● GOALS
1. Reproduce verbatim the passage of the forum thread on shipping a horse that begins at the words "## horseDIY (Jun" and ends after the words "give you quotes.".
2. In the entries, start at the line containing "The height and width of the screenshot is (532, 564)." and stop after the line containing "(x=471, y=68)". Return only those lines, with "header" changed to "heading" and everything else left unchanged.

● SELECTED EXTRACT
============

# Shipping A Horse



## horseDIY (Jun 2, 2021)

Toby&Tonto said:


> What do you think the price would be to ship a horse from Claremont, MN to Idaho?


since those places are far apart around 1031-4126. depends on the company. most company's will give you quotes.


----------



## 4horses (Nov 26, 2012)

Maybe $1500? You need to get quotes from a couple shippers.


----------



## Dreamcatcher Arabians (Nov 14, 2010)

You'll need to contact some shippers and ask for quotes for the trip and time estimates. As a private person, if I were hauling my own horses, that's roughly 1500 miles, so I'd probably take around 4-5 days, depending on weather and road conditions. Pro's might do it in 2 or 3. Hauling my 4 horse goose neck, I'd probably use up 250 gallons of diesel, so at around $5/gallon, then it would cost me about $1250 just in fuel, not counting hotels and food, plus overnight horse motels. So, I'd be expecting a quote of around $1500 from a pro hauler if he was hauling full, IF he'd go up that far north this time of year.


----------



## My Salty Pony (Jan 1, 2022)

The best thing for you to do is call a few different shippers and get quotes from them call as many as you can shop around find out their back ground (ratings) from other people that have used them, but dont just settle for the cheapest make sure who ever you use they are a good one with a good back ground and reputation and insurance.


----------



## My Salty Pony (Jan 1, 2022)

@walkinthewalk would be a good one to ask since she had a horse shipped across country this past early summer.


----------



## walkinthewalk (Jul 23, 2008)

Last February Duncan was shipped from Huntington Beach, CA to Bedford County, TN - about 2,100 miles.

He came on a air ride transport with race horses. The fee was only $1,500 because he was on standby. If the transport company did not have a full load, he could ride at a discount. He was very well cared for.

While you don’t want to pay thru the nose, you also don’t want to go with the cheapest if they don’t have a good reputation and their equipment is sub-standard.

If you have some lead time, ask the haulers if there is a discount for standby


----------



## Majolica (Jan 2, 2013)

============

● TASK INPUT
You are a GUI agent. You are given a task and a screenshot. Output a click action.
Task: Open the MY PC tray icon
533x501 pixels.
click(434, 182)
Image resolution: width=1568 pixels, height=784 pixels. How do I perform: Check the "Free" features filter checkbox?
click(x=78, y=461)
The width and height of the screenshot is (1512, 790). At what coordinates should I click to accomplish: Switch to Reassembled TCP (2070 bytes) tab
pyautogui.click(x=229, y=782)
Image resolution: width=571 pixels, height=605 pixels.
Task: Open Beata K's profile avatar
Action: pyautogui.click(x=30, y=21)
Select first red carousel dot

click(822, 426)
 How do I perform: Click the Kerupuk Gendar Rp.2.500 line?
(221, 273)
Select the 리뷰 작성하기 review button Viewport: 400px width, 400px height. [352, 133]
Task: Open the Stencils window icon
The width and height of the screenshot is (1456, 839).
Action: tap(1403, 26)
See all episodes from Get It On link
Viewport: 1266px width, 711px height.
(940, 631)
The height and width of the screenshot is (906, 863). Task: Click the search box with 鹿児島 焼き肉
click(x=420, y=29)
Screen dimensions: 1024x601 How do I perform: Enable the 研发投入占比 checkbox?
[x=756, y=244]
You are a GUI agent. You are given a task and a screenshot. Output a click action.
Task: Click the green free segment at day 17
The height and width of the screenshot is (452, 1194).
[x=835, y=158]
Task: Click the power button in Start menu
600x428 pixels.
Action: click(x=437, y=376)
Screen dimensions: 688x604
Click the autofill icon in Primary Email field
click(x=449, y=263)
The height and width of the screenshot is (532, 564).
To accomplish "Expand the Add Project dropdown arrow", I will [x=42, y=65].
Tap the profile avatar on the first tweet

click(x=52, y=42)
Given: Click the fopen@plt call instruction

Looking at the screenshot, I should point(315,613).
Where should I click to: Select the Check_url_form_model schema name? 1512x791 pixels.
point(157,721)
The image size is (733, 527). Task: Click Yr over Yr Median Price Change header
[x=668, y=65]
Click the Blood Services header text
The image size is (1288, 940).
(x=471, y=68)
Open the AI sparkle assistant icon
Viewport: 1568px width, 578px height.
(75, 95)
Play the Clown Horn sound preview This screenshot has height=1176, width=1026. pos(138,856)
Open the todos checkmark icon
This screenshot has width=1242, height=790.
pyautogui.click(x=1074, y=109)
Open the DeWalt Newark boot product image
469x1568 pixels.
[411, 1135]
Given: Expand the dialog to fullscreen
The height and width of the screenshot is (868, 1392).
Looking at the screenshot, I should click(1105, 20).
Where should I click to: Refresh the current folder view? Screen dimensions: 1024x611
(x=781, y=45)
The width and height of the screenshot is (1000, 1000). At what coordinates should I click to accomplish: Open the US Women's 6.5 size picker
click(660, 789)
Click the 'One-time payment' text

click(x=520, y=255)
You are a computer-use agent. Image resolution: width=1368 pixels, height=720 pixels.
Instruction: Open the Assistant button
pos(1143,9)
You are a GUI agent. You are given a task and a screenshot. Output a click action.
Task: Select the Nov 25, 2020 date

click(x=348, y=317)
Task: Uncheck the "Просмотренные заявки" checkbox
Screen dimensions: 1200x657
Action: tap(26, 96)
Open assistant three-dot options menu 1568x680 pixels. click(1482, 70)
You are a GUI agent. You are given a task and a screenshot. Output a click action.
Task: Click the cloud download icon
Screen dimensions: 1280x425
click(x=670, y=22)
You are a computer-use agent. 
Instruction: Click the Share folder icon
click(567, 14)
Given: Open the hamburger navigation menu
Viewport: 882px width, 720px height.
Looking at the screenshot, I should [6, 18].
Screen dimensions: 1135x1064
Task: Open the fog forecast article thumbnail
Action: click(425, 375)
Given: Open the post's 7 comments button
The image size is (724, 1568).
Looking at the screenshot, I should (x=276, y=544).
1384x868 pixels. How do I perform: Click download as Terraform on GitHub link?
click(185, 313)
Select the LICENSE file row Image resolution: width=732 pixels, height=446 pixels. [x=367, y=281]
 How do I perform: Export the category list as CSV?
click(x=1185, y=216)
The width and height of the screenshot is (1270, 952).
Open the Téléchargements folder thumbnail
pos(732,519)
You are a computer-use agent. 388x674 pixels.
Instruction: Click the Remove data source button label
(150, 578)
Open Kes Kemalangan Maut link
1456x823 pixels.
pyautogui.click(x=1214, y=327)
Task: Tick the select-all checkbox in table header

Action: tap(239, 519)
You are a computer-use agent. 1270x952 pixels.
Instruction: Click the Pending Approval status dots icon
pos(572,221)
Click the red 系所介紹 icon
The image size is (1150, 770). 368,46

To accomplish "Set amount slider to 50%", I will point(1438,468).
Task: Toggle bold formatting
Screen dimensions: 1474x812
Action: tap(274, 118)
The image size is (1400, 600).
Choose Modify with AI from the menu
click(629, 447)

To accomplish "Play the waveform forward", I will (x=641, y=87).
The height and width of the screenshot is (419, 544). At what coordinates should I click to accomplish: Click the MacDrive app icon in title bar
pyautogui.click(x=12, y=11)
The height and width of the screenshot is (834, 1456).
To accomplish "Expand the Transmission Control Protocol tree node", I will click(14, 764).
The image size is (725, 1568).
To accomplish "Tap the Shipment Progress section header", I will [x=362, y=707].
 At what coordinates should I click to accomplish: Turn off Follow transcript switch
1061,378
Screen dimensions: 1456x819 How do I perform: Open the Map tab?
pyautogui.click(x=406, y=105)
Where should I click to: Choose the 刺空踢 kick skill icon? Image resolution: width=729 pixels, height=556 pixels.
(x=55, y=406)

============

● RESULTS OF THE EXERCISE
1.
## horseDIY (Jun 2, 2021)

Toby&Tonto said:


> What do you think the price would be to ship a horse from Claremont, MN to Idaho?


since those places are far apart around 1031-4126. depends on the company. most company's will give you quotes.

2.
The height and width of the screenshot is (532, 564).
To accomplish "Expand the Add Project dropdown arrow", I will [x=42, y=65].
Tap the profile avatar on the first tweet

click(x=52, y=42)
Given: Click the fopen@plt call instruction

Looking at the screenshot, I should point(315,613).
Where should I click to: Select the Check_url_form_model schema name? 1512x791 pixels.
point(157,721)
The image size is (733, 527). Task: Click Yr over Yr Median Price Change heading
[x=668, y=65]
Click the Blood Services heading text
The image size is (1288, 940).
(x=471, y=68)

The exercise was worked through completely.